El profesor, que había dejado su mecedora en cuanto comenzara a exponer lo que se le ocurriera horas antes al estudiar un hormiguero bajo el árbol preferido de su jardín, abrió la nevera.

—¿Otra cerveza? —preguntó.

—Es que… —dijo uno de los agentes mientras consultaba su reloj de pulsera.

—Al diablo con la hora —le respondió el profesor y sacó unos botes de cerveza—. Además, estoy dispuesto a no dejarlos marchar hasta que no hayan escuchado todo lo que tengo que decirles.

—En ese caso, venga la cerveza —y el agente tendió su mano.

Su compañero se mordió los labios y disimuló un bostezo.

El profesor, tras sentarse, encendió una pipa, sin importarle demasiado el cansancio que se adivinaba en el rostro de los agentes, a quienes en muchas ocasiones llamaba con cualquier pretexto para no tener que hablar solo a las paredes de su cabaña, y prosiguió:

—En la actualidad, sin que se pueda dar una cifra exacta, cifra que considero nunca se podrá ofrecer, sí se sabe que existen casi un millón de especies animales en nuestro planeta. Una de esas especies animales es la nuestra, es decir, la especie humana. Y toda la humanidad representa, en términos generales, unos cien millones de toneladas de protoplasma. Realmente, poca cosa. Aunque hoy somos más que ayer pero menos que mañana.

Uno de los agentes se preguntaba cuándo acabaría de ocuparse de esa parte del oficio, cuándo se le comunicaría el prometido ascenso. El otro pensaba en que su amiga le estaría preparando una sabrosa cena.

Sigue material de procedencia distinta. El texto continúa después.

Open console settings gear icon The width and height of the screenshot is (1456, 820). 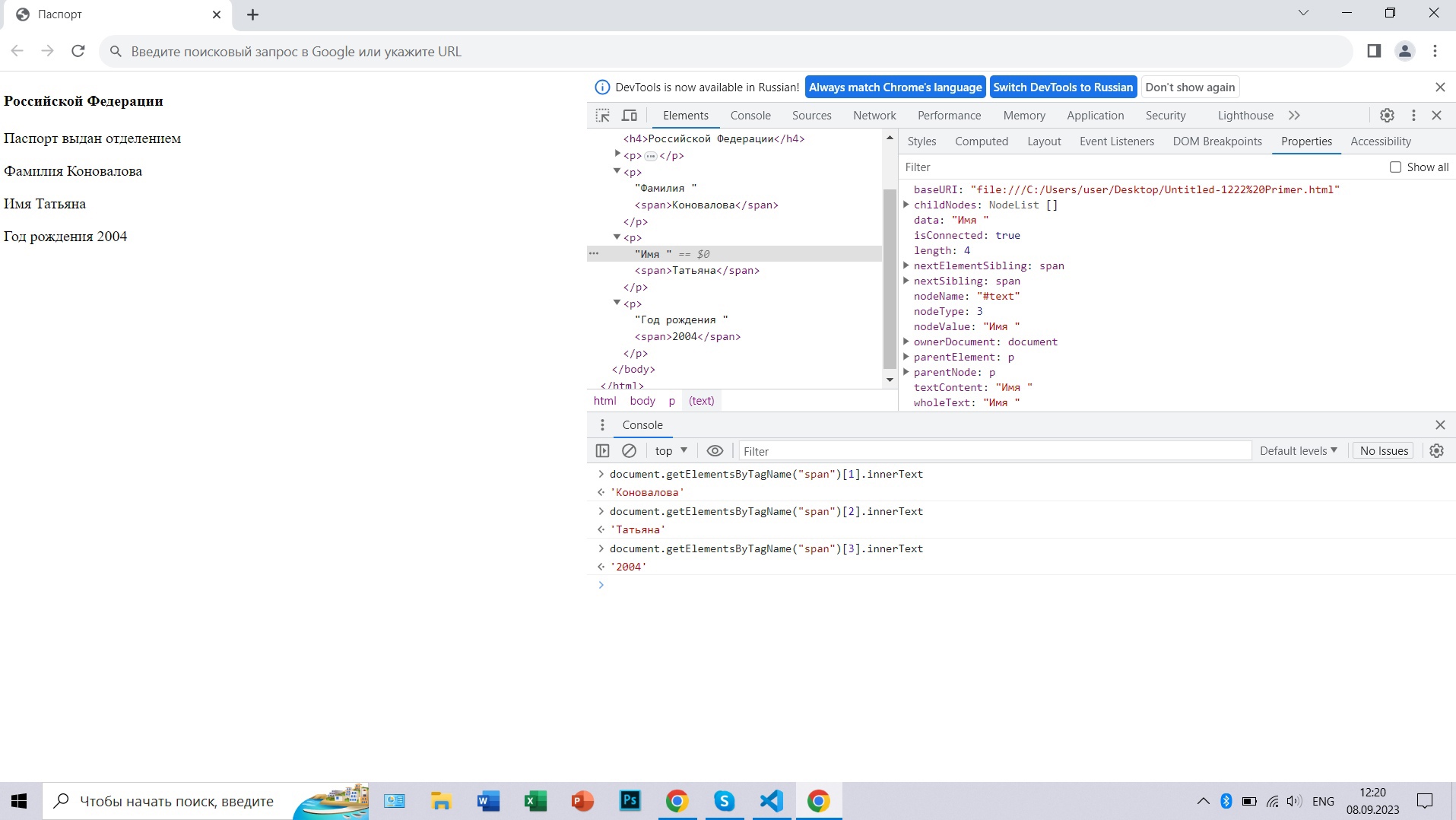click(x=1436, y=451)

El profesor, en su mecedora, dijo:

—Esos cien millones de toneladas de protoplasma humano han de convivir, y no en pocas ocasiones estrechamente, con los demás millones de protoplasma animal, que pertenecen a las restantes especies. Unas nos resultan agradables, otras indiferentes, la mayoría incómodas. De forma que, para eliminar o debilitar a las especies que consideramos perjudiciales, nos servimos de otras con el ánimo de que ellas se encarguen de tal faena. Planteamos batallas biológicas. Arañas voraces contra la mosca blanca, estorninos contra gusanos, búhos contra ratones, cernícalos contra langostas… Esa batalla biológica ya la organizó, y también en busca de fines precisos, hace muchos siglos, desde tiempos remotos, la propia naturaleza. Precisamente para conservar y hacer factible el equilibrio biológico. Nosotros, en el fondo, lo único que hacemos es imitar a la naturaleza. Es decir, si en alguna parte existe una gran plaga de langostas, se envían unos poderosos destacamentos de sagaces cernícalos. Estos, por lo que está demostrado, son más eficaces que los productos químicos, que a su vez pueden ser perjudiciales para otras especies que no sean las langostas.